A Rome, l’effet 5 Etoiles est déjà retombé

Par Beniamino Morante

Il y a un an et demi, l’élection de Virginia Raggi, première maire du Mouvement 5 Étoiles à gouverner la plus grande ville d’Italie, avait suscité la curiosité. Après un début de mandat très mouvementé, entre démissions en série, problèmes dans la gestion des déchets et affaires judiciaires, le bilan de son action est pour le moins mitigé.

La lecture des articles est réservée aux abonnés.
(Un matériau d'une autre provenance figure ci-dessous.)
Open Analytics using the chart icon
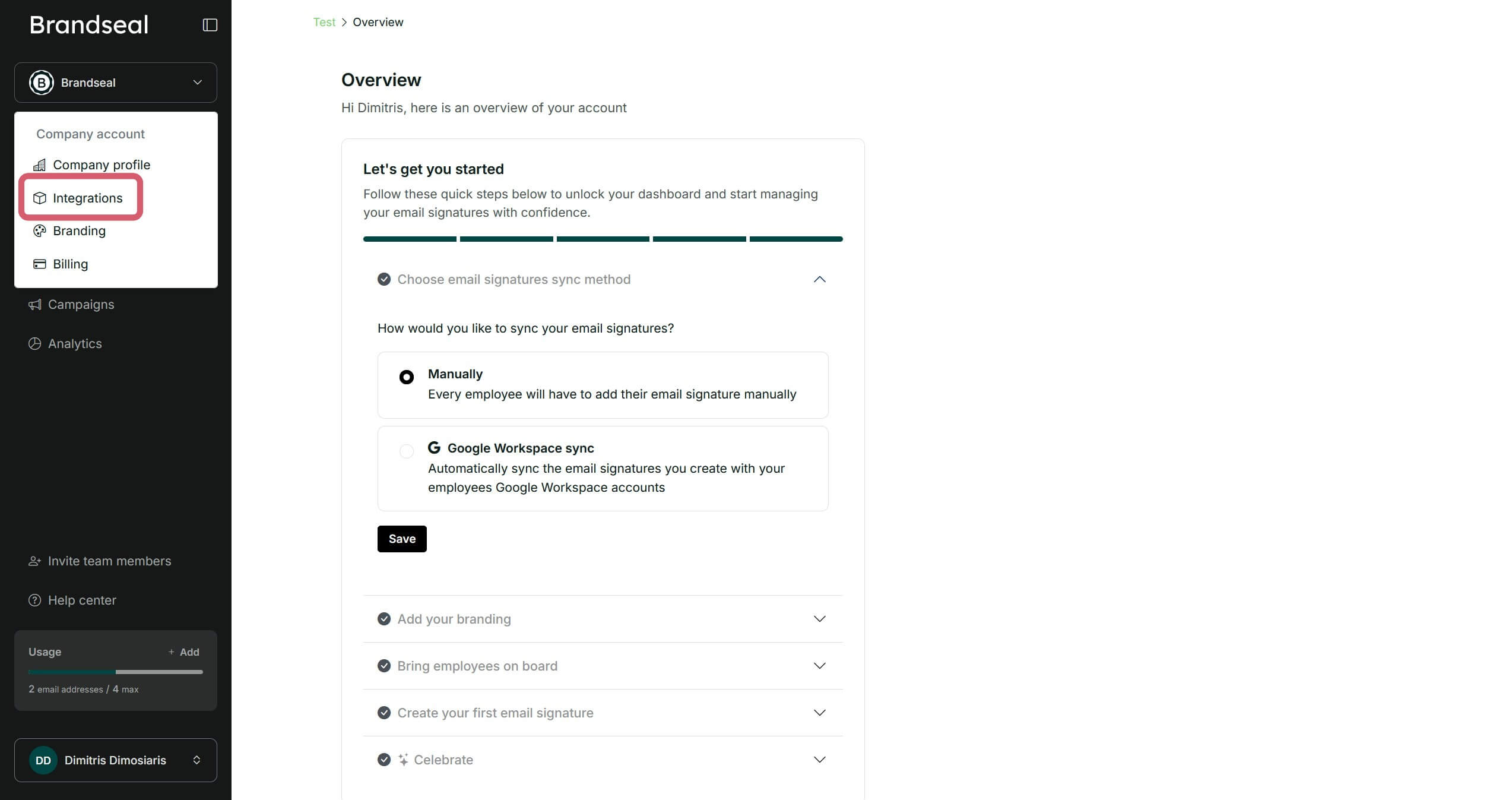This screenshot has height=800, width=1512. coord(35,343)
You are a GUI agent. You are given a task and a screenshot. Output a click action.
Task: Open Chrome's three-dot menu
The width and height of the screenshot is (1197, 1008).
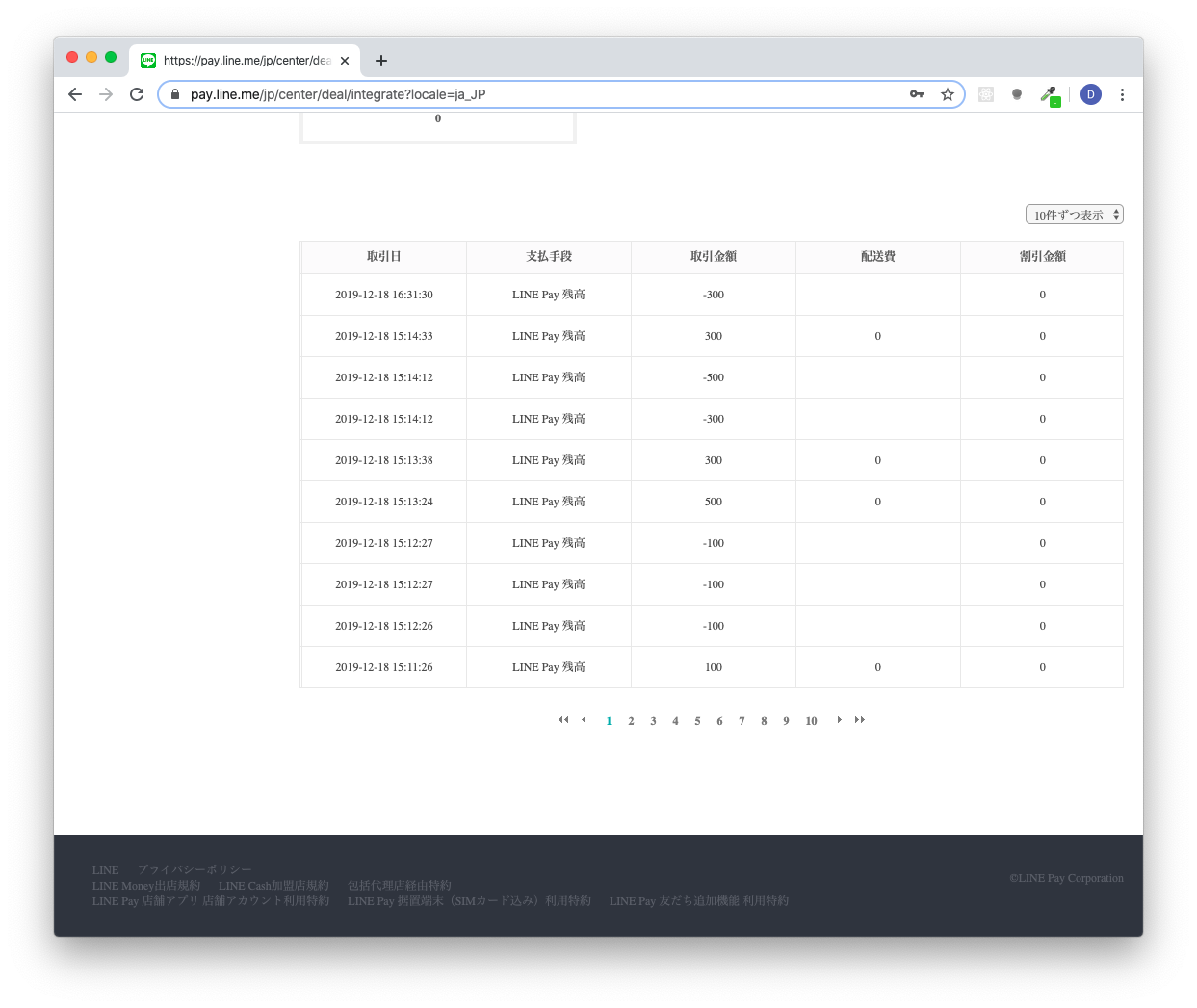pos(1122,94)
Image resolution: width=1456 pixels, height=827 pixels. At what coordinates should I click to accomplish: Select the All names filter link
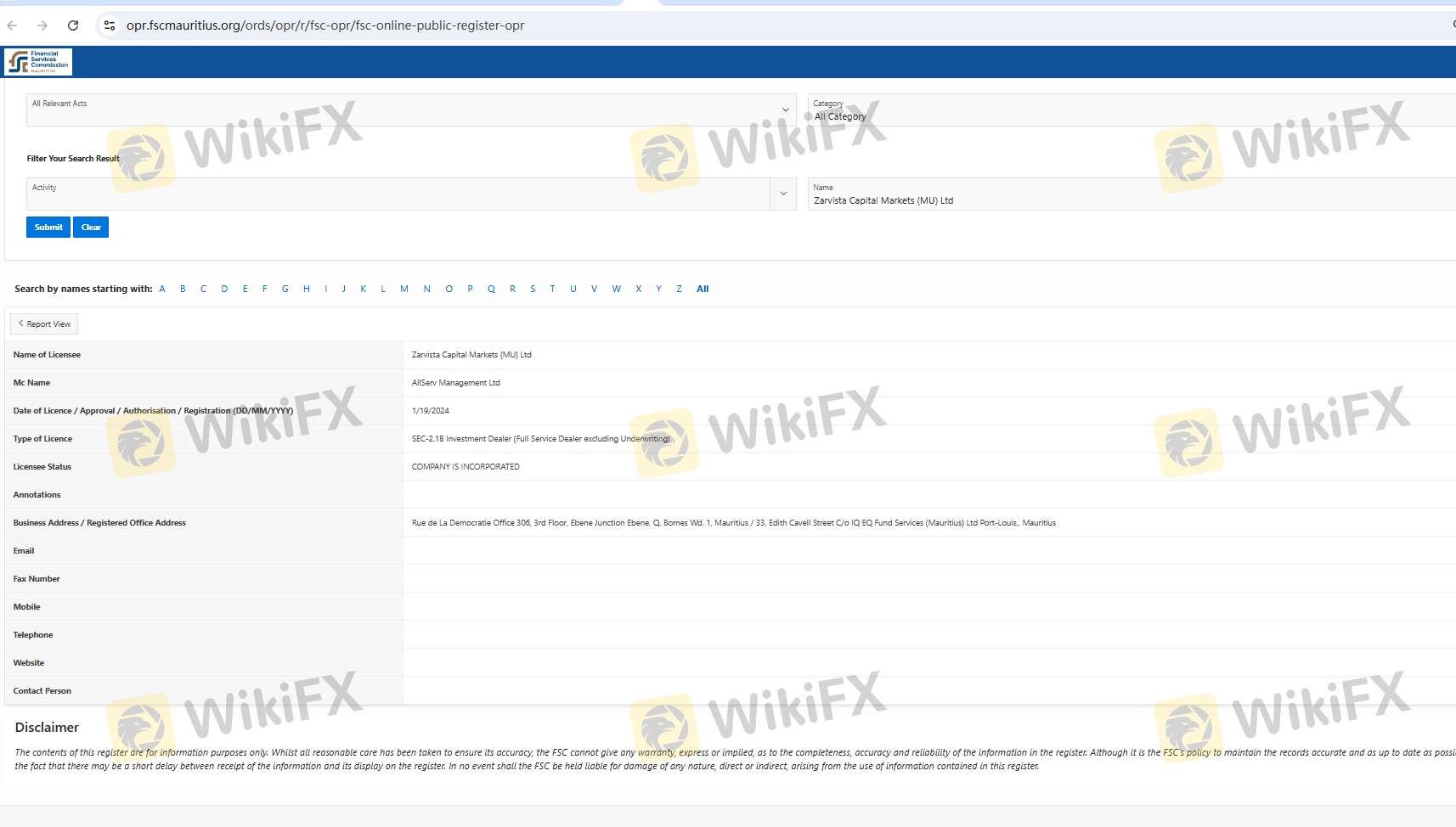click(703, 289)
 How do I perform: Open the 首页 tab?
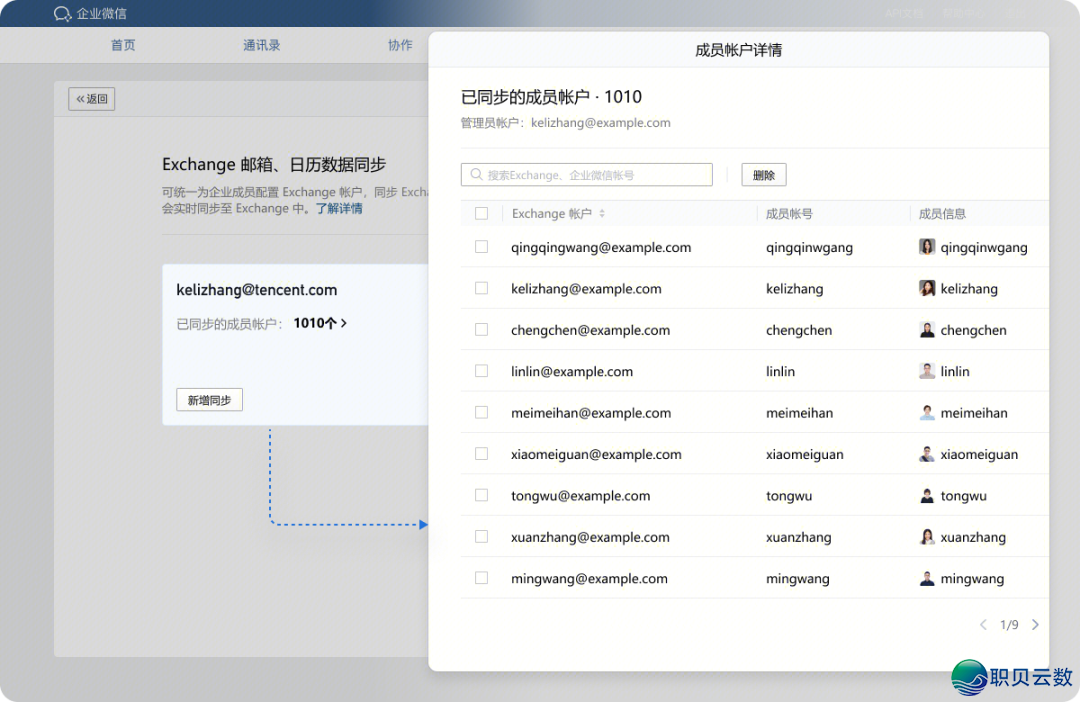point(123,44)
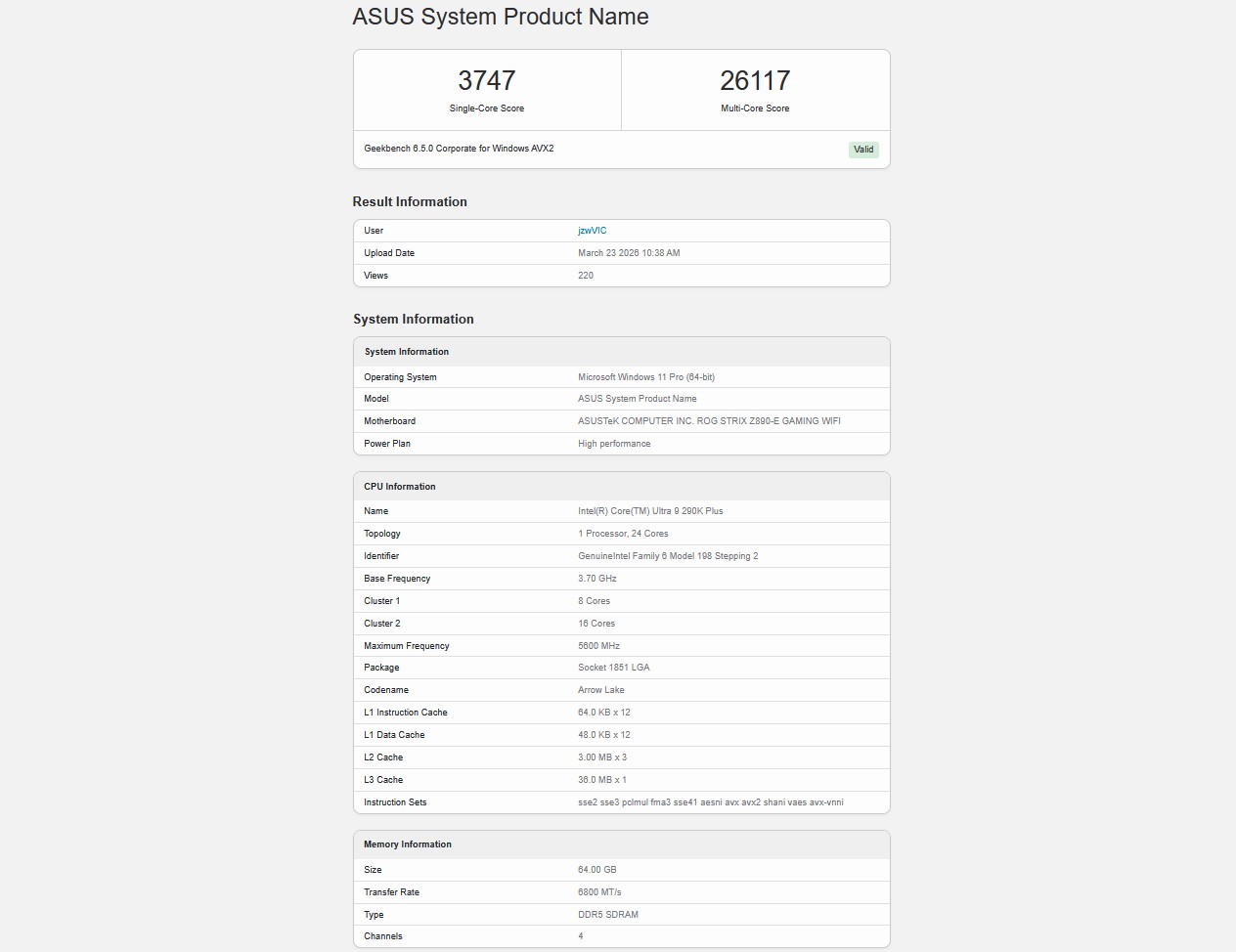This screenshot has width=1236, height=952.
Task: Click the CPU Information section header
Action: pyautogui.click(x=400, y=486)
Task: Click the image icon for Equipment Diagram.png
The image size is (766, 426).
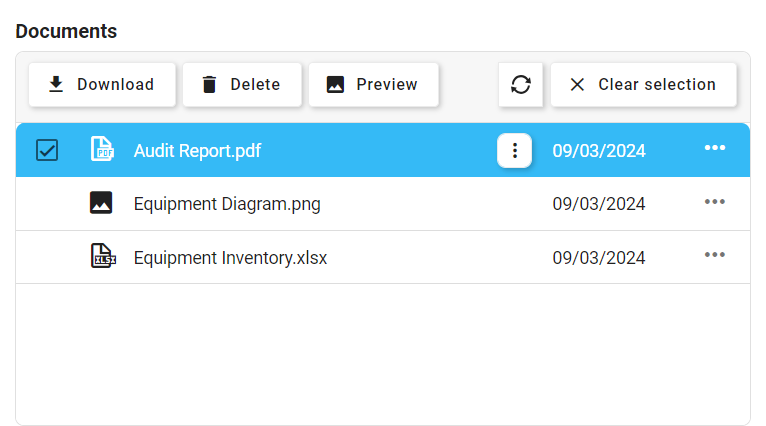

Rome (Italie), correspondance.– Depuis plusieurs années, Rome traîne la réputation d'être une ville ingouvernable. Criblée de dettes, gangrénée par les conflits d’intérêts et plombée par les dysfonctionnements récurrents des services publics municipaux, la capitale italienne ressemble parfois à une équation politique impossible à résoudre. Plusieurs maires se sont déjà cassé les dents. Parmi eux, Gianni Alemanno (droite) qui, après cinq années à la tête de Rome, a été balayé en 2013 par Ignazio Marino (Parti démocrate), avant que ce dernier ne termine même pas son mandat, “trahi” et débarqué fin 2015, avec la démission des élus municipaux de sa propre majorité.